> TASK GOAL: Format the data as a Markdown table with the columns "Row" and "Line", from the line containing "You are a GUI" through the end of the data, both ends included. Number each line in order, skip blank lines, and leave the pictures out.

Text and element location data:
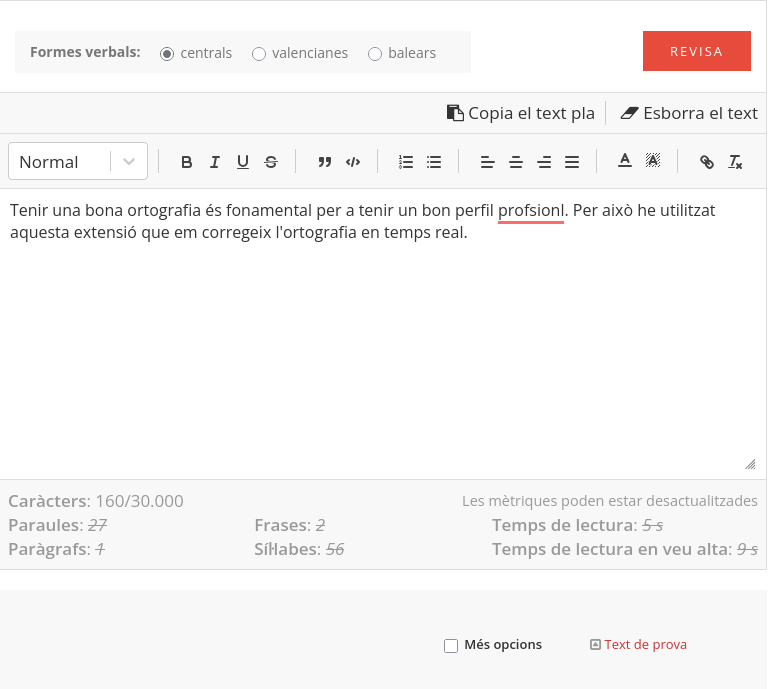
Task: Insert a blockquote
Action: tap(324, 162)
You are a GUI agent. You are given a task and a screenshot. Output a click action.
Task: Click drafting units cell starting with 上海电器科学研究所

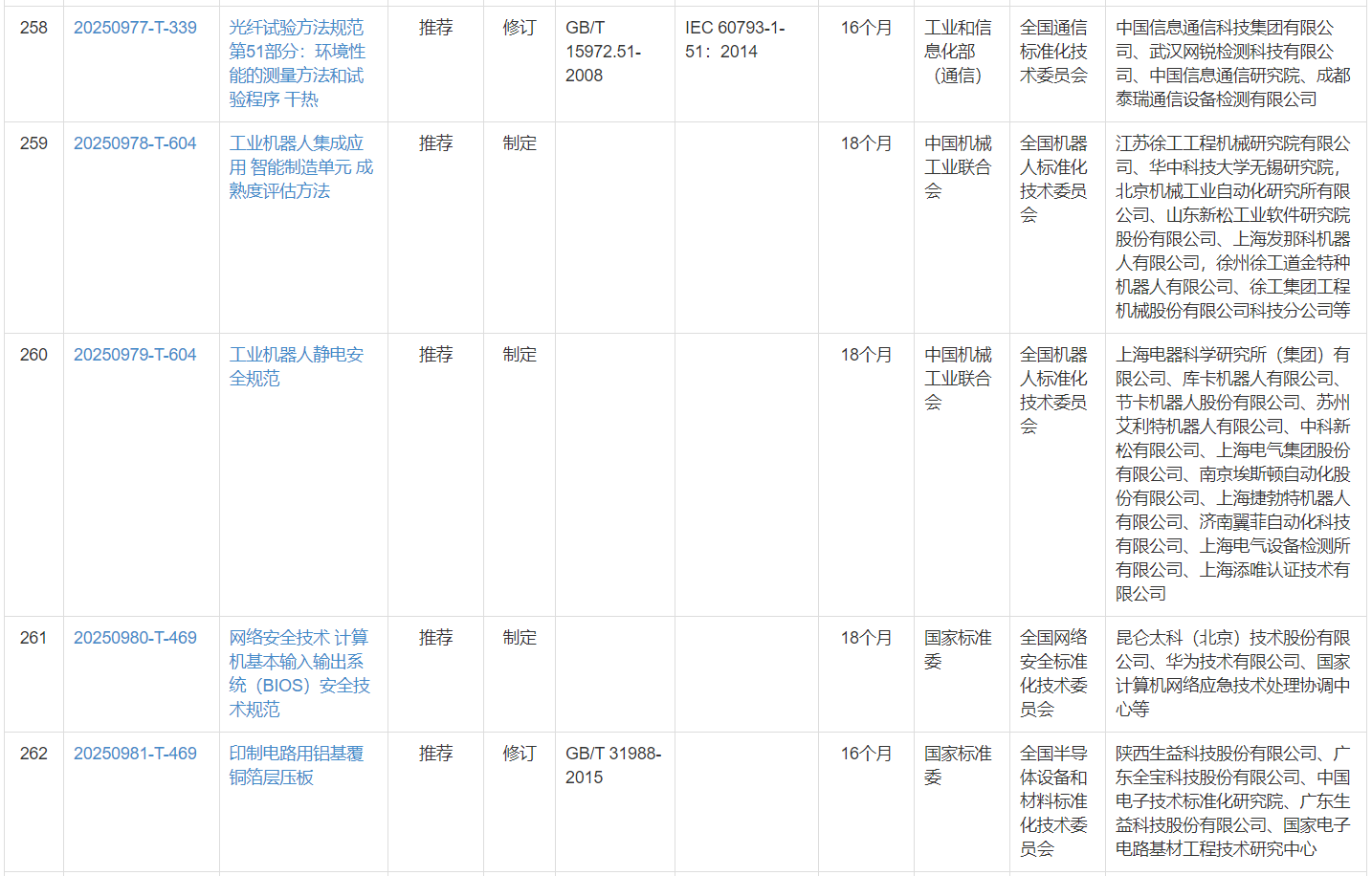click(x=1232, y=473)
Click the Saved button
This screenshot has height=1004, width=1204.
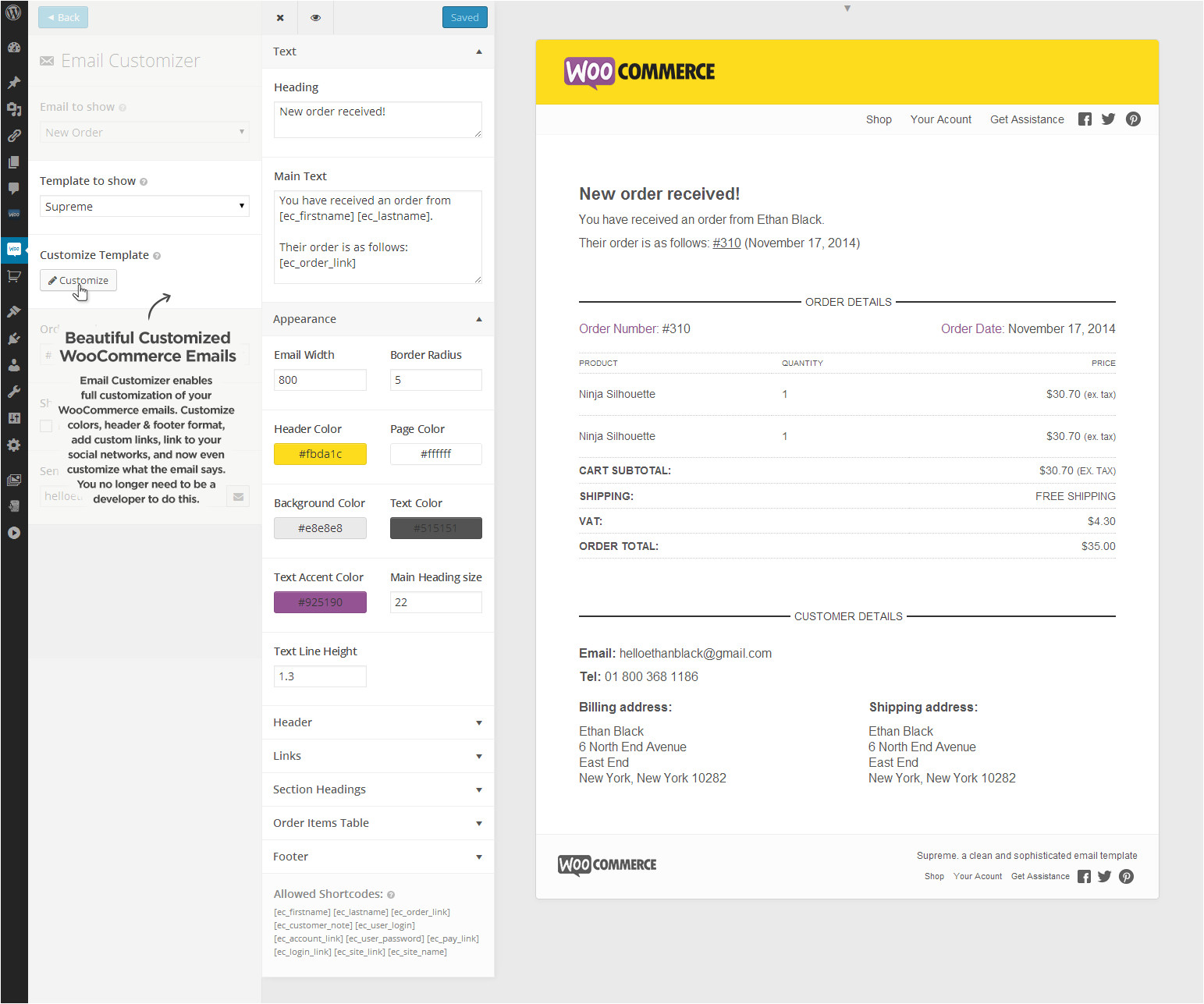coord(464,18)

> FINISHED ANSWER:
| Row | Line |
|---|---|
| 1 | You are a GUI agent. You are given a task and a screenshot. Output a click action. |
| 2 | Task: Click drafting units cell starting with 上海电器科学研究所 |
| 3 | click(x=1232, y=473) |
| 4 | Click the Saved button |
| 5 | This screenshot has height=1004, width=1204. |
| 6 | coord(464,18) |